Het is een groot ding lid van Gods kerk te zijn. Wij vinden het misschien een hele gewone zaak. De meesten van ons zullen ‘in de kerk’ geboren zijn en daarom wellicht nooit of zelden er aan denken wat een bijzonder voorrecht zij van God ontvangen hebben, door lid van de kerk te zijn, lid van de kerk, waaraan de woorden van God zijn toebetrouwd. Als het dan maar zo is dat ook u dankend en blijmoedig spreekt met de christenen in de Heidelbergse Catechismus: dat ik daarvan een levend lidmaat ben en eeuwig blijven zal. En als u dat door Gods genade mag zeggen, dan is er bij u ook een hartelijk meeleven en meearbeiden met en voor de kerk. Dan wordt het geven voor de kerk, het bezoeken van de kerkdiensten, het aanwenden van tijd en kracht voor de kerk niet een plicht, veel minder een koude lastige plicht, maar een wonderlijke genade, dat wij dat mogen doen.

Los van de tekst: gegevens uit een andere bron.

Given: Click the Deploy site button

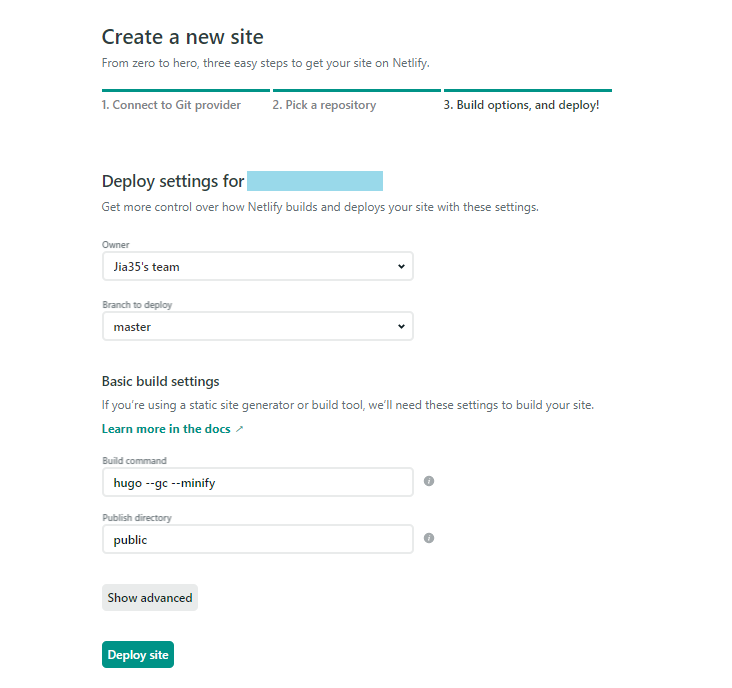Looking at the screenshot, I should [x=138, y=654].
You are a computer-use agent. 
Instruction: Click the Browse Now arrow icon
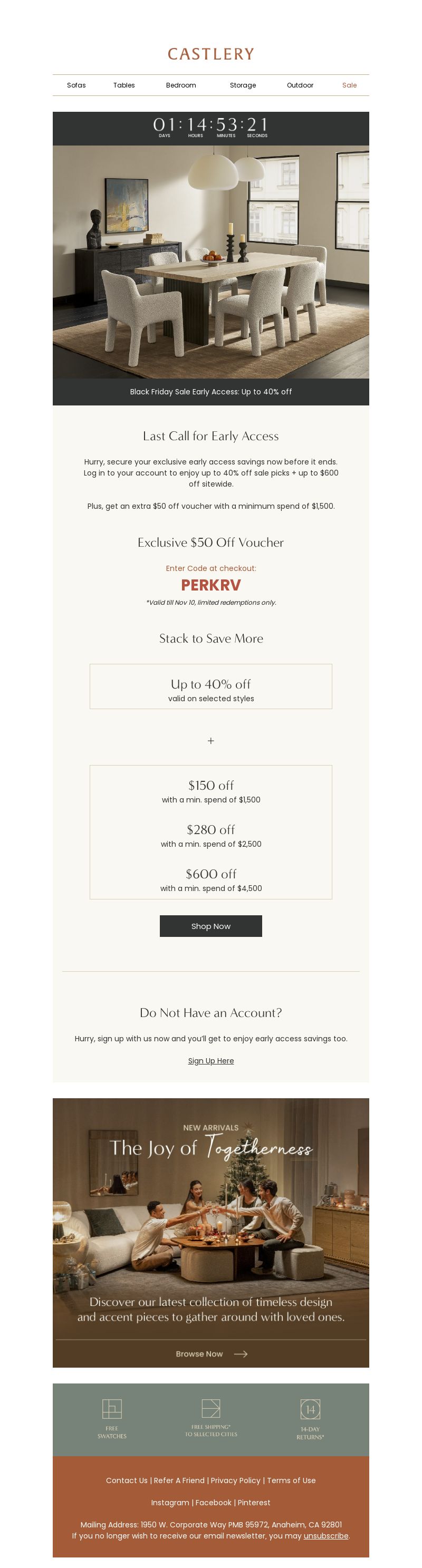click(241, 1354)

Misschien zegt iemand van u, dat hij door ouderdom, zwakte of ziekte niets meer voor de kerk kan doen, gesteld dat hij het zou willen. Maar dat is een groot misverstand. Niets is minder waar dan dit.

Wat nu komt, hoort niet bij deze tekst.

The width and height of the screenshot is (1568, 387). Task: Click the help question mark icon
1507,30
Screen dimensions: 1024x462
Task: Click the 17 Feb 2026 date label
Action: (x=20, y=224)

Geen enkel kerklid is overbodig. En laten wij er ons hiervan bewust zijn, dat de Heere, zolang Hij ons hier laat, nog een taak voor ons heeft. En als Hij hier voor ons niets meer te doen heeft, dan, niet eerder en niet later, neemt Hij ons van hier weg en neemt Hij ons op in heerlijkheid, plaatst Hij ons over van het gedeelte van de kerk dat op aarde leeft, naar het gedeelte dat in de hemel is.

Dan. Niet eerder en niet later.

Een oude invalide zuster van de gemeente klaagde een keer tegen mij: ik kan niets anders meer voor de kerk doen dan bidden. Alsof ze daardoor niet heel wat voor de voortgang van het werk van de Heere deed. Alsof bidden maar een surrogaat voor werken was.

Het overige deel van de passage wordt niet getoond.